## WHAT YOU HAVE TO DO
Recast the lines as a Markdown table with the columns Row and Line, numbering each one and leaving out blank lines. Begin at the line that has "Task: Choose the" and stop after the line that has "click(x=140, y=123)".
# start of RECORDS SHOWN
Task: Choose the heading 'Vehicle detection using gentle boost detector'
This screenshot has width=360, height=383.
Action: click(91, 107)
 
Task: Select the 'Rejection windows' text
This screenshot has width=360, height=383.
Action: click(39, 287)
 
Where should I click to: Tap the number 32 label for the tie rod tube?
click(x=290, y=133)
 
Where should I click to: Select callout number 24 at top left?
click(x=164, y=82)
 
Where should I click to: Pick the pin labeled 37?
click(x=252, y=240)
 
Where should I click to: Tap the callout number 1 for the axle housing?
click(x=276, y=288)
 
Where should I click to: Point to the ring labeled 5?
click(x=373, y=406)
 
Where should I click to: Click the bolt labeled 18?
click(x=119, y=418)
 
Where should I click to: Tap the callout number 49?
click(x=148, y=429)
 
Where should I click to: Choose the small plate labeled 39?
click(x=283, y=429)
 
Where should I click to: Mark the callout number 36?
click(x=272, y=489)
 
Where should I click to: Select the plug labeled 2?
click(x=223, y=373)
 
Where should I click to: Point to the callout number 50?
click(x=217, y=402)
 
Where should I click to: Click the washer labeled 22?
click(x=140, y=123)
# end of RECORDS SHOWN
# start of RECORDS SHOWN
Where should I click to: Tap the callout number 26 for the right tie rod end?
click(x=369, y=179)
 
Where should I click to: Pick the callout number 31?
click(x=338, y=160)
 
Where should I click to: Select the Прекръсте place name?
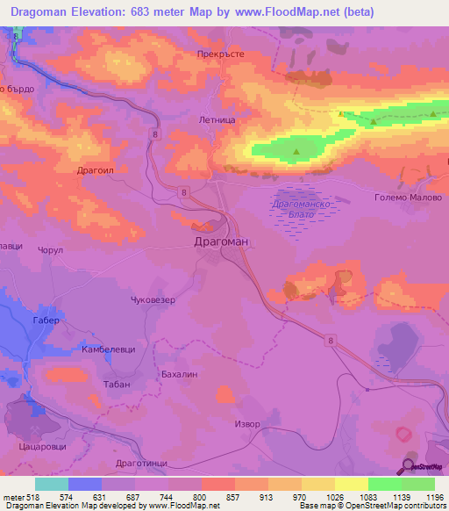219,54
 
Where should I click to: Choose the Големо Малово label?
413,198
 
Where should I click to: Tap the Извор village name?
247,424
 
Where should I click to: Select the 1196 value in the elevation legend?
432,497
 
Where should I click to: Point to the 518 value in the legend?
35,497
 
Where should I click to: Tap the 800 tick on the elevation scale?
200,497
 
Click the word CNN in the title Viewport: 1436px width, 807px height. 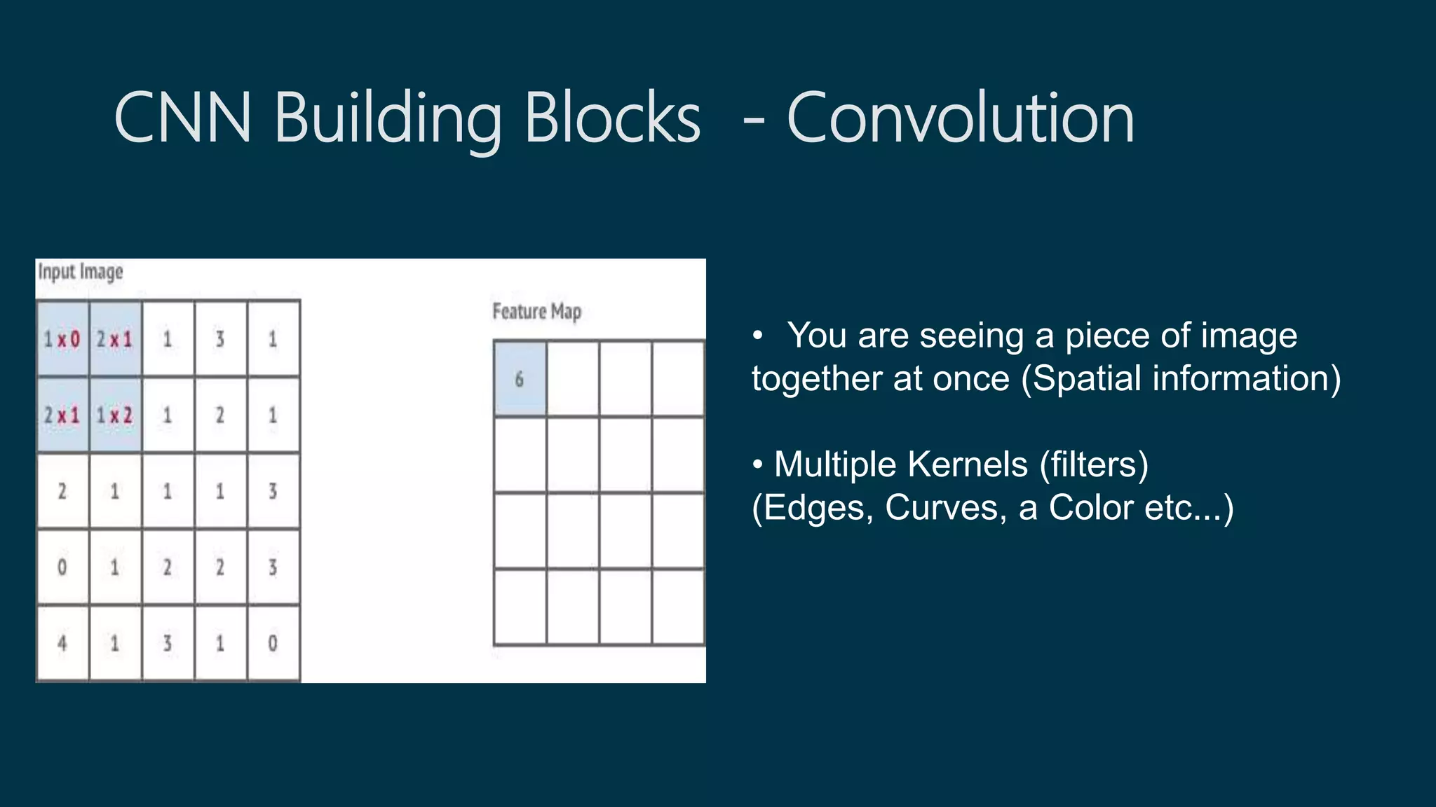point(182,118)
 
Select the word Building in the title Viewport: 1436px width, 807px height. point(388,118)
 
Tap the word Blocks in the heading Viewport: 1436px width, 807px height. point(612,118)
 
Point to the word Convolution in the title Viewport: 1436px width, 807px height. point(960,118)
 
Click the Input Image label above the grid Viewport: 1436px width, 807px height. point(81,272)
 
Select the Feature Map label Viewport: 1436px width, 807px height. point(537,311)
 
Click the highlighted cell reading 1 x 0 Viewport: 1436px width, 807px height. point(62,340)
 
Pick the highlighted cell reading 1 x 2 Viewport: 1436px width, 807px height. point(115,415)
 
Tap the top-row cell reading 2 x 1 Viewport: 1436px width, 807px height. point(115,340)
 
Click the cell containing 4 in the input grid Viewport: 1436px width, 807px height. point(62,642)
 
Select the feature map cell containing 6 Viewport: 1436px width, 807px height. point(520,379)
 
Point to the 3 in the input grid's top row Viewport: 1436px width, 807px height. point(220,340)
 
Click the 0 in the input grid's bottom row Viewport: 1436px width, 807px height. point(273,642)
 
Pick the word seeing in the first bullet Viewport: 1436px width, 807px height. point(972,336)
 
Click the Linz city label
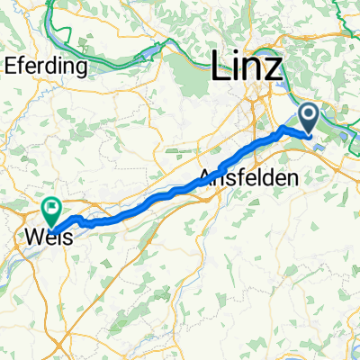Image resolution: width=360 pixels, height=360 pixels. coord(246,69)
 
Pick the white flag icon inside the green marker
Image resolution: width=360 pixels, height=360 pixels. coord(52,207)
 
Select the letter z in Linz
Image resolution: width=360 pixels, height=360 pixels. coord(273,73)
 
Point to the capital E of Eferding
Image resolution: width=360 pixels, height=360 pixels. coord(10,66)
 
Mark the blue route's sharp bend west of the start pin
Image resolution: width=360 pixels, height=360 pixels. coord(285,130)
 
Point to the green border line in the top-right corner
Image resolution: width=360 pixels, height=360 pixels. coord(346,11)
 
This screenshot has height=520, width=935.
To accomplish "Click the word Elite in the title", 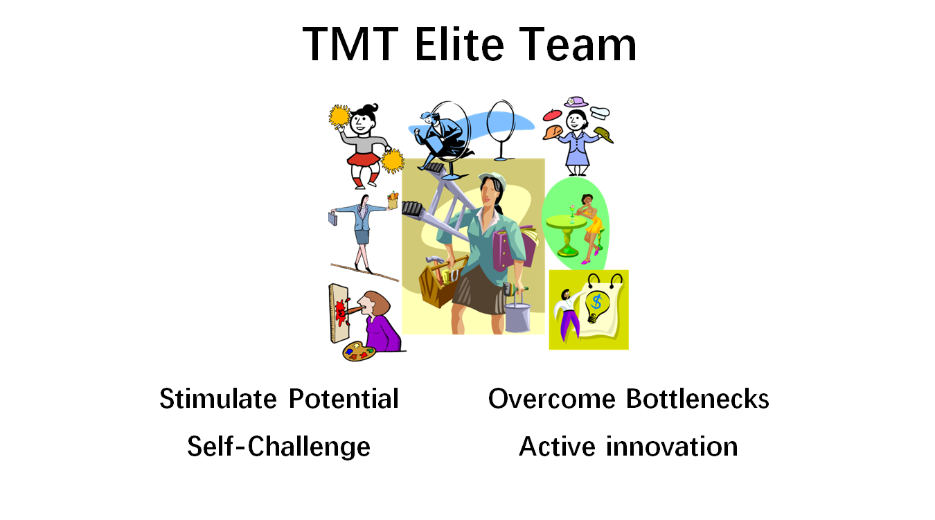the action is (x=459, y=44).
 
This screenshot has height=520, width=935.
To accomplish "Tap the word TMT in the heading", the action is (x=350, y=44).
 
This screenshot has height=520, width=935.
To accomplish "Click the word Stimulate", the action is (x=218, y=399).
# end of RECORDS SHOWN
## FINAL ANSWER
| Row | Line |
|---|---|
| 1 | Task: Choose the heading 'Vehicle detection using gentle boost detector' |
| 2 | This screenshot has width=360, height=383. |
| 3 | Action: click(91, 107) |
| 4 | Task: Select the 'Rejection windows' text |
| 5 | This screenshot has width=360, height=383. |
| 6 | Action: click(39, 287) |
| 7 | Where should I click to: Tap the number 32 label for the tie rod tube? |
| 8 | click(x=290, y=133) |
| 9 | Where should I click to: Select callout number 24 at top left? |
| 10 | click(x=164, y=82) |
| 11 | Where should I click to: Pick the pin labeled 37? |
| 12 | click(x=252, y=240) |
| 13 | Where should I click to: Tap the callout number 1 for the axle housing? |
| 14 | click(x=276, y=288) |
| 15 | Where should I click to: Point to the ring labeled 5? |
| 16 | click(x=373, y=406) |
| 17 | Where should I click to: Click the bolt labeled 18? |
| 18 | click(x=119, y=418) |
| 19 | Where should I click to: Tap the callout number 49? |
| 20 | click(x=148, y=429) |
| 21 | Where should I click to: Choose the small plate labeled 39? |
| 22 | click(x=283, y=429) |
| 23 | Where should I click to: Mark the callout number 36? |
| 24 | click(x=272, y=489) |
| 25 | Where should I click to: Select the plug labeled 2? |
| 26 | click(x=223, y=373) |
| 27 | Where should I click to: Point to the callout number 50? |
| 28 | click(x=217, y=402) |
| 29 | Where should I click to: Click the washer labeled 22? |
| 30 | click(x=140, y=123) |